• TEXT FOR ANALYSIS:
##############################

The same blacklisting will happen to phenyllactate for the same reasons.
It may be a factor but it’s pretty clear the driving force behind the global obesity epidemic is just sugar and other carb consumption especially in liquid form via sodas. Coke and Pepsi have been working hard for decades to confuse the obvious as they diversify.
Not that free sugars and processed starchy crap is beneficial, but what fits better is linoleic acid.
Toxic waste oils such as cotton oil and soybean oil where converted into “vegetable” oils by various bleaching, deodorizing, solvent extraction, addition of antioxidants and other steps. It’s still toxic, but it is way more palatable than raw cotton seed oil.
These oils are very unstable and toxic above the miniscule amounts necessary (~1% of calories, and preferably not as oxidized chip fat but as fresh nuts and seeds and similar). On frying they create toxic aldehydes (e.g. 4-Hydroxynonenal, among many others). This oxidation also occurs in the body and the system for dealing with it is overwhelmed with modern junk food diets. In animal models it is clearly seen they promote “diabesity”, cardiovascular illness and macular degeneration. They also lower LDL slightly which is used by industry shills to push for them. Oxidized LDL is what correlates with heart disease, not LDL; heart disease starts with oxidized linoleic acid in LDL particles. Fat composition of humans have drastically tended towards LA with increased consumption of high LA seed oils.
If you look at almost any country you will see the same picture; disease closely follows linoleic acid. In the US total calories and calories from sugar is down slightly starting around the 80’s. What’s continued to increased is the vegetable oils and is now 20% of calories on average. Saturated fat like butter, lard and tallow are down; especially the latter two. The average american eats 80 g of vegetable oil per day now and it is still increasing. That’s not olive oil which is mostly monounsaturated, and it is mostly not canola oil which is slightly less bad than most of the other seed oils; it is mainly things like soybean oil which are very high in LA. Heart disease mortality is down slightly, this is just due to better treatment; episodes of heart attacks and similar continue up. Heating these kinds of oils to high temperature gives the tail end of the energy distribution enough energy to flip the double bond into a trans bond, creating trans fat right the pan as you’re frying. Deep fryers sit at temperature for days before changing the oil.

##############################

• MATERIAL SHOWN:
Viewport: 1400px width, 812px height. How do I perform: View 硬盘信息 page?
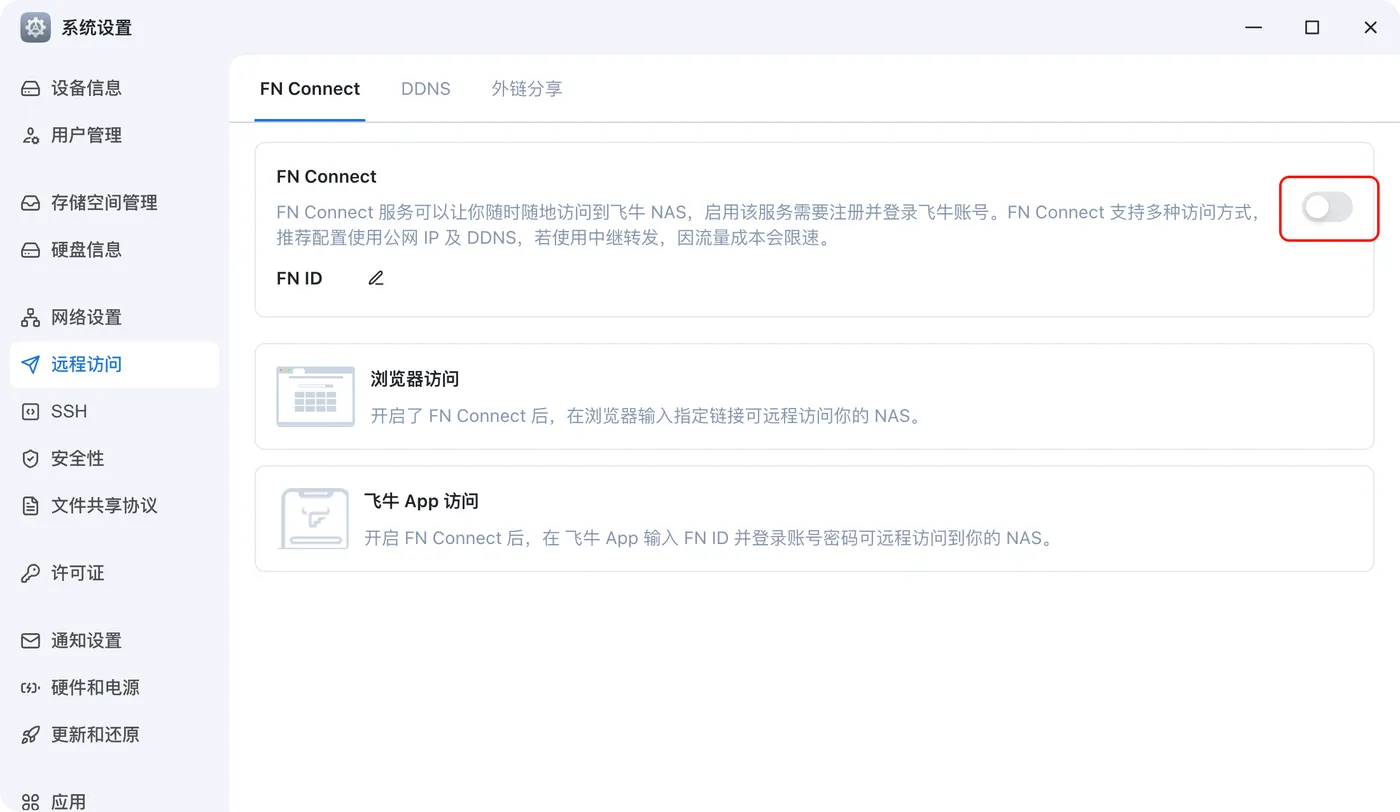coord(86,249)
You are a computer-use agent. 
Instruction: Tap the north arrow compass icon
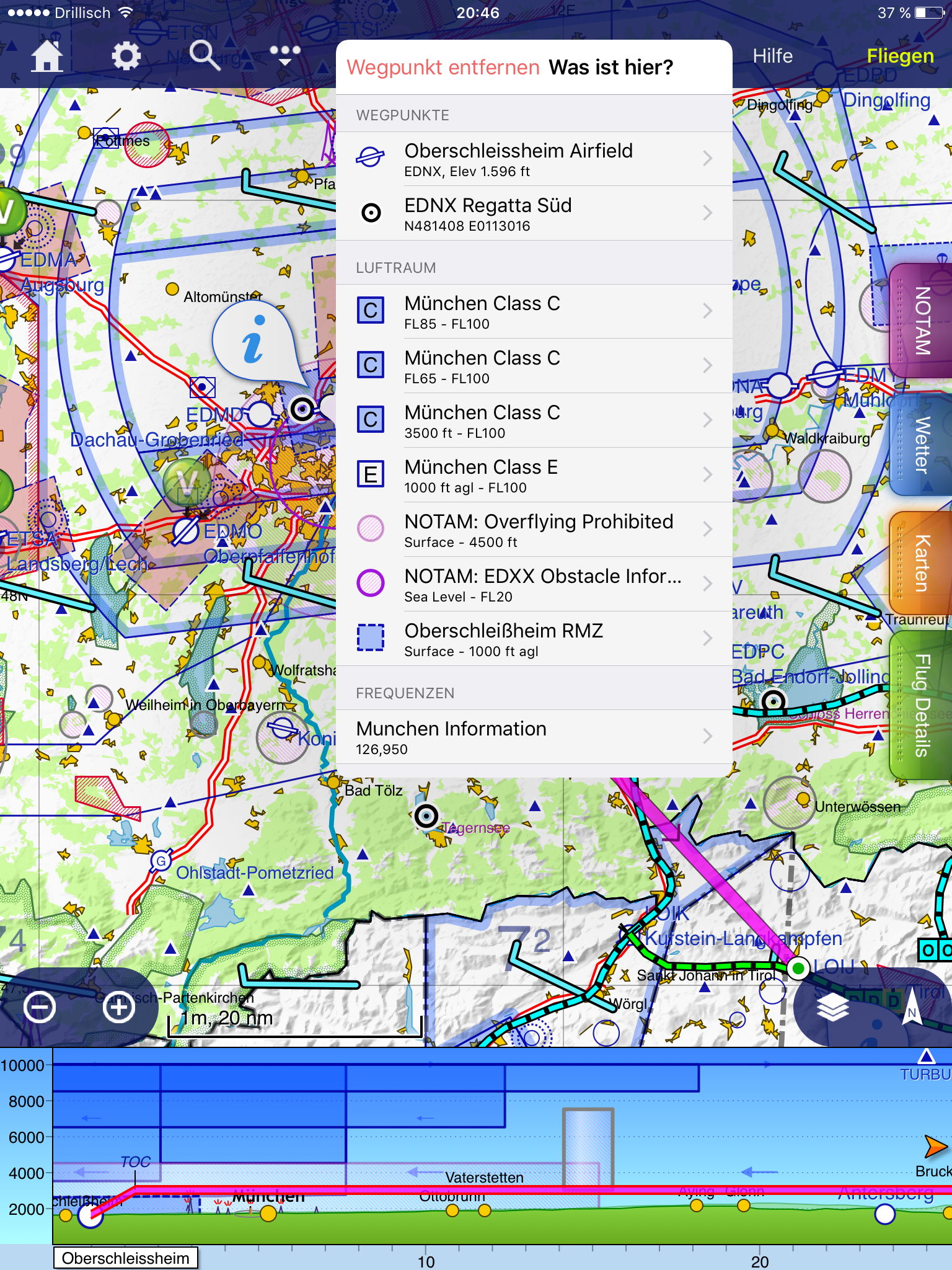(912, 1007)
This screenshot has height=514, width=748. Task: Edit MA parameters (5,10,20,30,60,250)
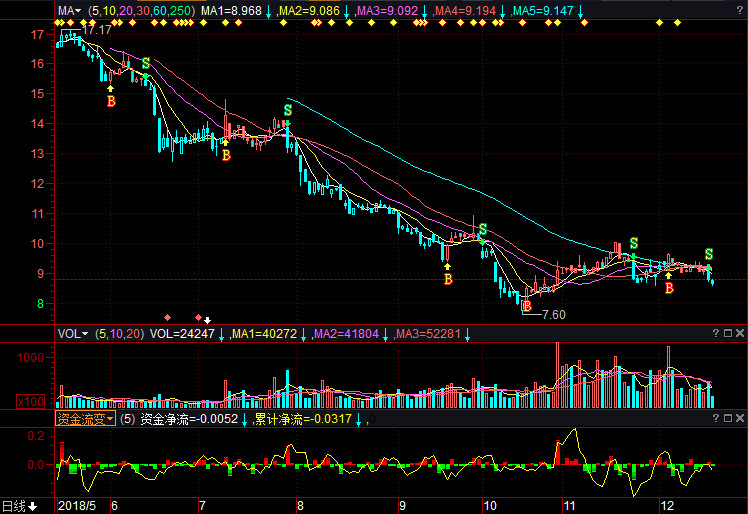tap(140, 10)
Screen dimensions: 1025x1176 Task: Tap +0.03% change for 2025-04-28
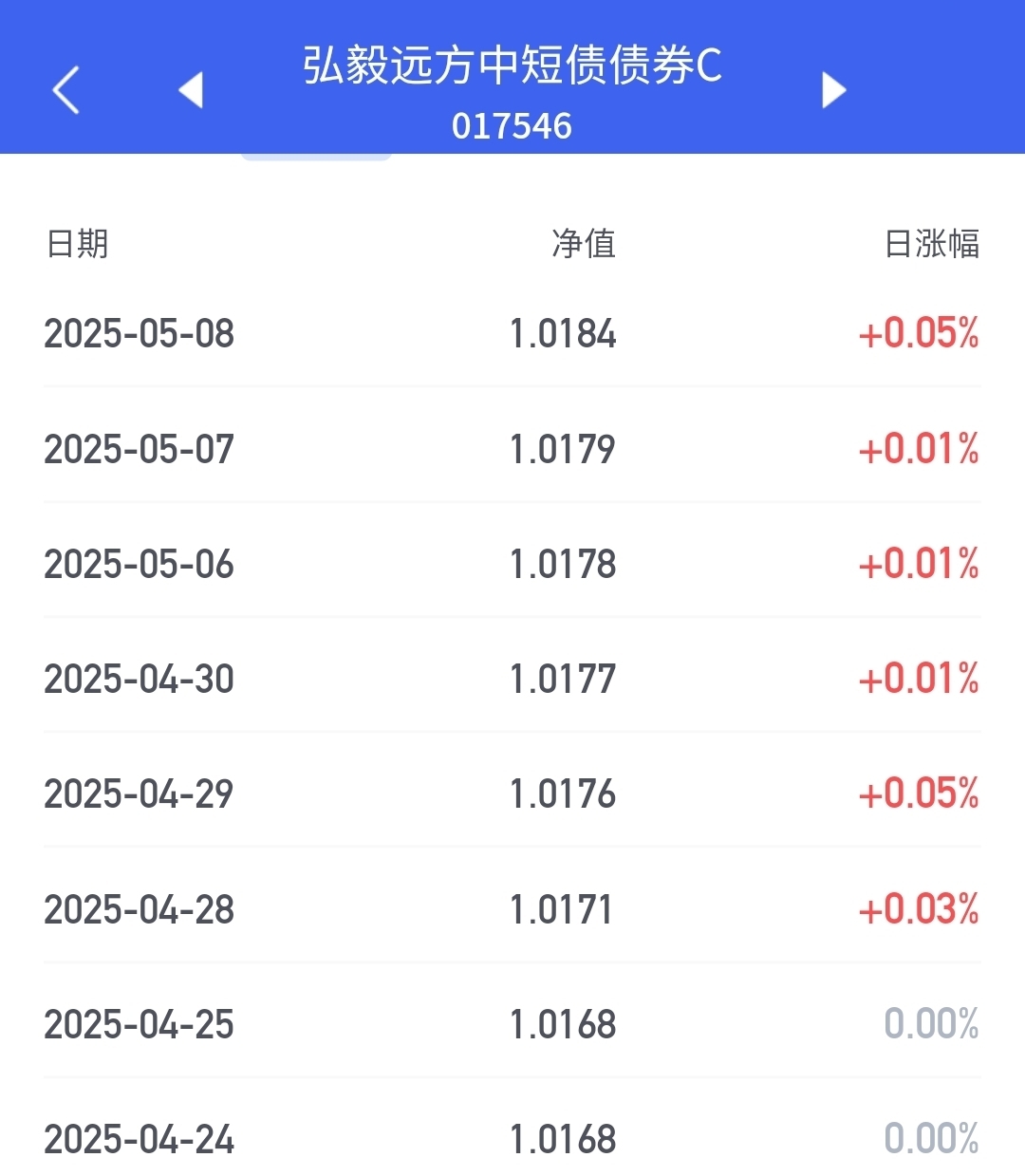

##############################

• QUESTIONS ON THE MATERIAL:
1. According to the forum post on vegetable oils, how much vegetable oil does the average American now eat per day?
2. Extract the passage of the forum post on vegetable oils between "Toxic waste oils" and "cotton seed oil.", inclusive.
3. Based on the forum post on vegetable oils, how does frying in these oils at high temperature produce trans fat?

• ANSWERS FOR THE EXERCISE:
1. 80 g per day.

2.
Toxic waste oils such as cotton oil and soybean oil where converted into “vegetable” oils by various bleaching, deodorizing, solvent extraction, addition of antioxidants and other steps. It’s still toxic, but it is way more palatable than raw cotton seed oil.

3. Heating the oils to high temperature gives the tail end of the energy distribution enough energy to flip the double bond into a trans bond. This creates trans fat right in the pan during frying.